Государство видело в студентах свое ценное имущество. Более того, многие, получив хорошее образование, становились референтами и заместителями при реальной власти и, не имея возможности сломать систему в корне, заботились о своих альма-матер как умели.

А умели они по-разному…

У ректора было два варианта. Либо силой принудить бунтующий университет к повиновению – без жертв бы не обошлось, и после ректор на несколько месяцев гарантированно получал бумажную работу, проверки и мелкие пакости от подчиненных. Либо можно было согласиться с условиями студентов и преподавателей – но тогда его авторитет пошатнулся бы, и каждое следующее волнение отнимало бы у него еще по капельке власти до тех пор, пока ректор не стал бы ничего не значащей фигурой, автоматически подписывающей приносимые проректорами документы.

Он искал третий вариант – и с помощью проректора по научной части нашел его. Проректор ненавидел остановки в исследовательском процессе, для него каждый день простоя лабораторий и учебных корпусов был ударом.

Договорились на том, что Шурик пересдаст единый экзамен – при расширенной приемной комиссии. «Юристы» разобрали баррикады, активисты принялись накалывать друг другу перстни «осада», Шурика в восторге хлопали по спине.

Во всем университете студентам и преподавателям выдавали свекольный спирт, все радовались, смеялись, кто-то дебоширил, и дебоширов аккуратно изымали из обращения приставы.

Он завалил экзамен – на истории. Вопрос был по «Восстанию синода» 1746 года, когда епископ Расский объявил об отречении царя, пригрозил гвардии отлучением и назначил синод высшим органом власти.

В том учебнике, который читал Шурик, было написано, что восстание оказалось «преждевременным», что священники «не могли удержать власть» и что «исторически восстание не было обосновано».

– Церковь – это души, дела мирские – не наша забота… – грустно приговаривал приходской священник, рассказывая Шурику про восстание.

Как оказалось, теперь учились по другим источникам – более новым, в которых восстание называлось «закономерным», являлось «переходным этапом от абсолютной монархии к диктатуре пролетариата», и что сам епископ Расский передал власть Напоре Гласске, который навел порядок в стране.

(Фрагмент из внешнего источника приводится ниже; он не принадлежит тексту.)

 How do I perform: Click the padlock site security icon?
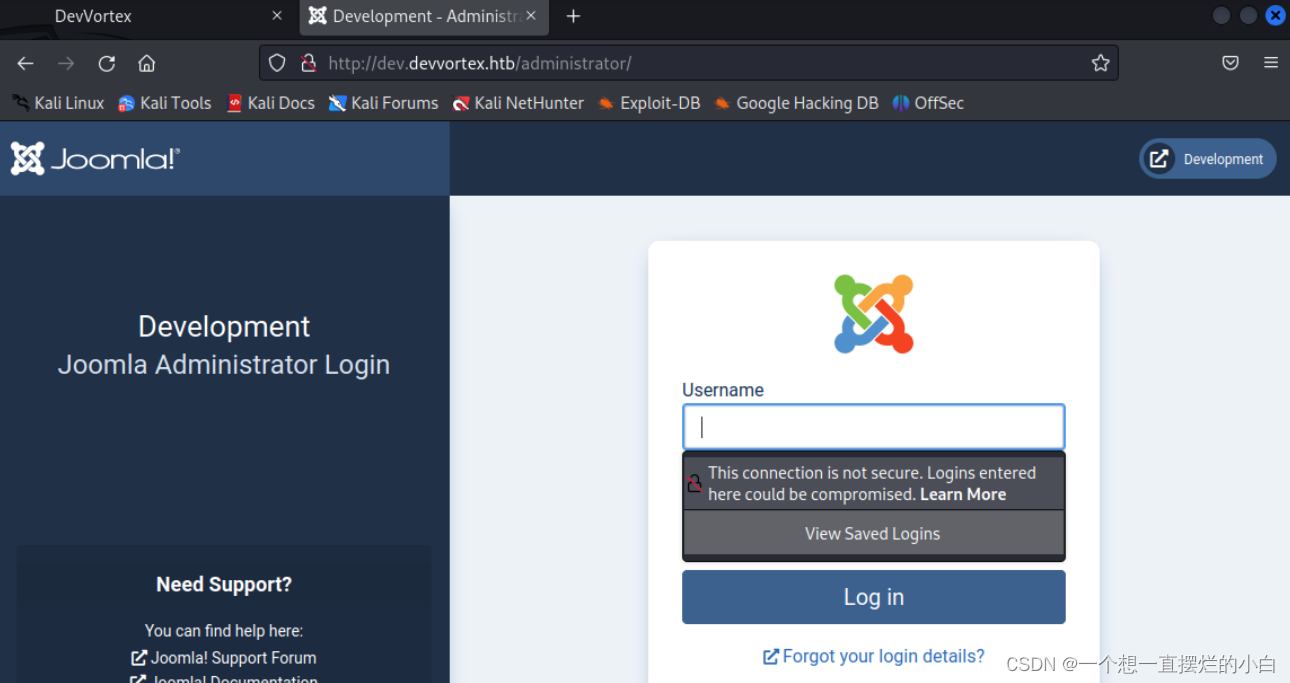[308, 62]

Именно при Гласске начала складываться современная государственная система образования, на основе двух университетов, которые в полном составе выразили протест против власти пролетариата. Университеты были превращены в первые лагеря для политзаключенных. Там же ученых заставляли заниматься наукой. Впоследствии систему признали перспективной и расширили до существующих на данный момент пределов.

Впрочем, про университеты Шурик не рассказывал – его несколько раз поправили на восстании синода, потом он запутался из-за наводящих вопросов сочувствующего ему преподавателя на легитимности передачи власти от епископа Расского к диктатору Гласске – и получил закономерный «неуд».

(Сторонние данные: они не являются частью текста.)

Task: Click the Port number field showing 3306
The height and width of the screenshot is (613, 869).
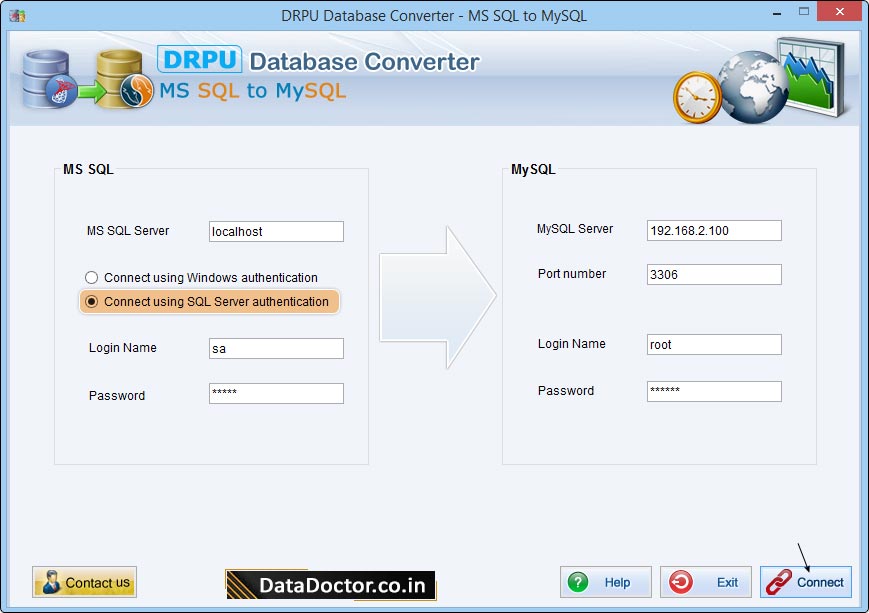Action: [713, 274]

Этой ночью ему вновь приснился сон.


Отец, весь облепленный грязным снегом, с совершенно безумными глазами, орал на шестерых мужиков, которые пытались вытянуть веревками ревущий трактор из рва, куда тот заехал одной гусеницей.

– Через дерево, кретин, и влево тяни! А ты чего стоишь, подкладывай доски!

Солнце подкралось к горизонту и как бы намекало, что вот-вот юркнет за алую линию, погружая колхозное поле во мрак новолуния.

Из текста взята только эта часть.